WCOA (1370 kHz) is a commercial AM radio station in Pensacola, Florida, serving the Emerald Coast.  It is owned by Cumulus Media and broadcasts a talk radio format. The radio studios and offices are on North W Street off Pensacola Boulevard (U.S. Route 29).

By day, WCOA is powered at 5,000 watts non-directional.  At night, to protect other stations on 1370 AM, it reduces power to 4,400 watts and uses a directional antenna with a three-tower array  The transmitter is on Hollywood Avenue near Massachusetts Avenue in Brent, Florida.

Programming
Weekdays begin on WCOA with "Good Morning Pensacola," a local news and information program.  The rest of the weekday schedule is made up of nationally syndicated conservative talk shows, mostly from the co-owned Westwood One Network.  They include Chris Plante, Dan Bongino, Ben Shapiro, Mark Levin, Jim Bohannon, "Red Eye Radio" and "America in the Morning."  Also heard from Premiere Networks is Sean Hannity.

Weekends feature shows on money, health, real estate and technology.  Weekend programs include Kim Komando, "Meet The Press" and repeats of weekday shows.  Most hours begin with world and national news from ABC News Radio.

History
On February 3, 1926, hundreds of people gathered in Plaza Ferdinand in downtown Pensacola to hear the first sounds of radio in Northwest Florida.

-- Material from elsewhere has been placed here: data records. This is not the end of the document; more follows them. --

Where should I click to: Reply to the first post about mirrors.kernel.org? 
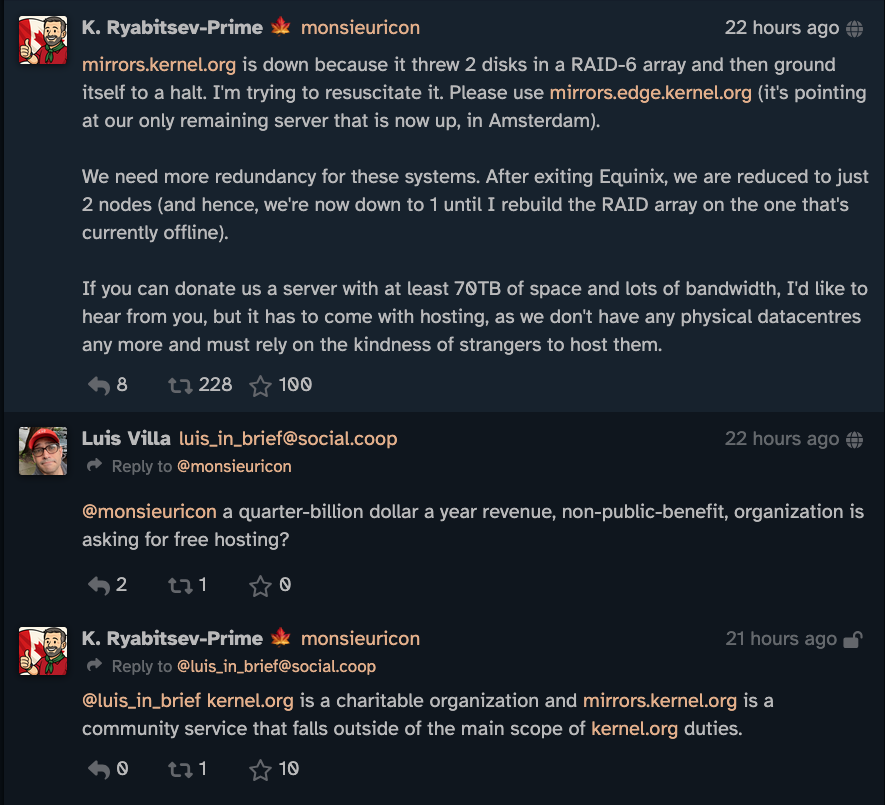99,385
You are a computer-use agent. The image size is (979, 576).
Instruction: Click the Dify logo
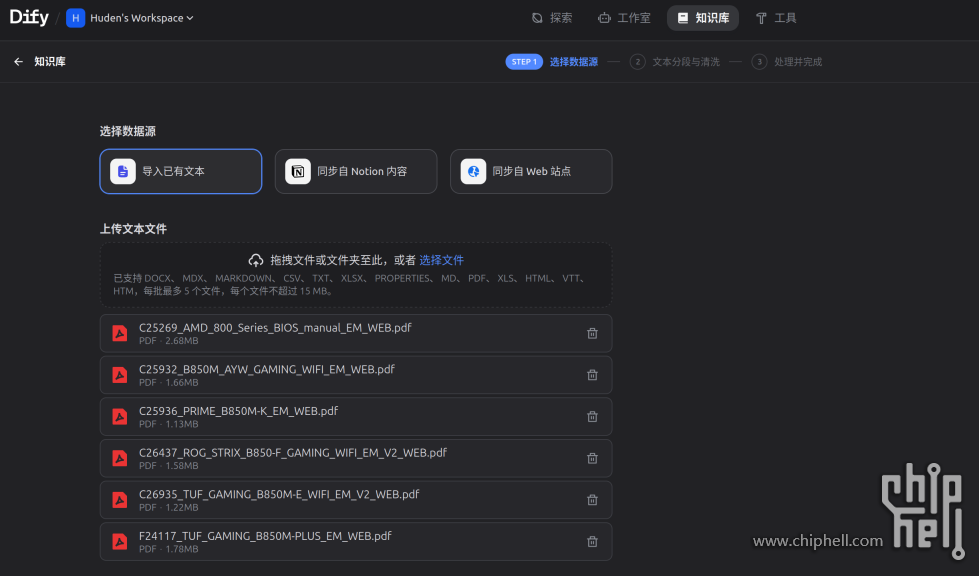point(28,17)
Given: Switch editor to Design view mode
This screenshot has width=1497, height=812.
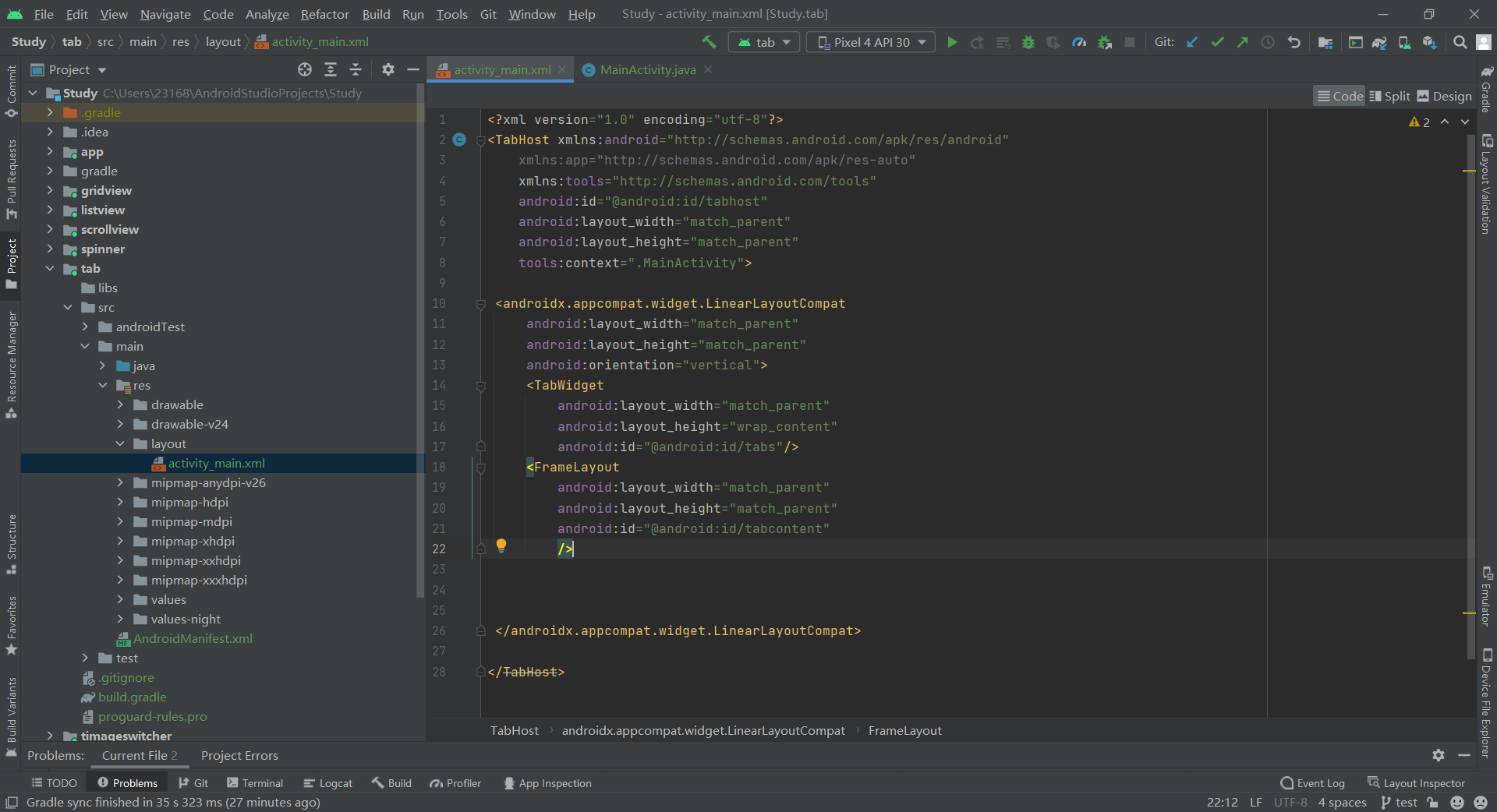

At precisely 8:30 p.m. WCOA went on the air, and the broadcast was piped over a large horn on top of City Hall. Locals who owned receivers could tune into the 250-watt signal that was broadcast from two 100-foot towers located behind City Hall.

City Clerk John E. Frenkel Sr., who used the moniker Breezy Boy from the Gulf, hosted the first program. It featured local talent, city officials and representatives of area military bases. The grand finale was a rendition of a song called "Down Pensacola Way" that was composed especially for the big unveiling. According to letters and calls, over 700 people listened to the first broadcast.

When the city government changed form in 1931, WCOA was purchased by John C. Pace for $6,500. When he purchased the station on December 1, 1931, he indicated he would spend $20,000 in modernizing the station. The studios were moved to the San Carlos Hotel where they remained until 1949. Pace eventually sold the station to the company that owned the Pensacola News Journal newspaper, which sold it in 1957.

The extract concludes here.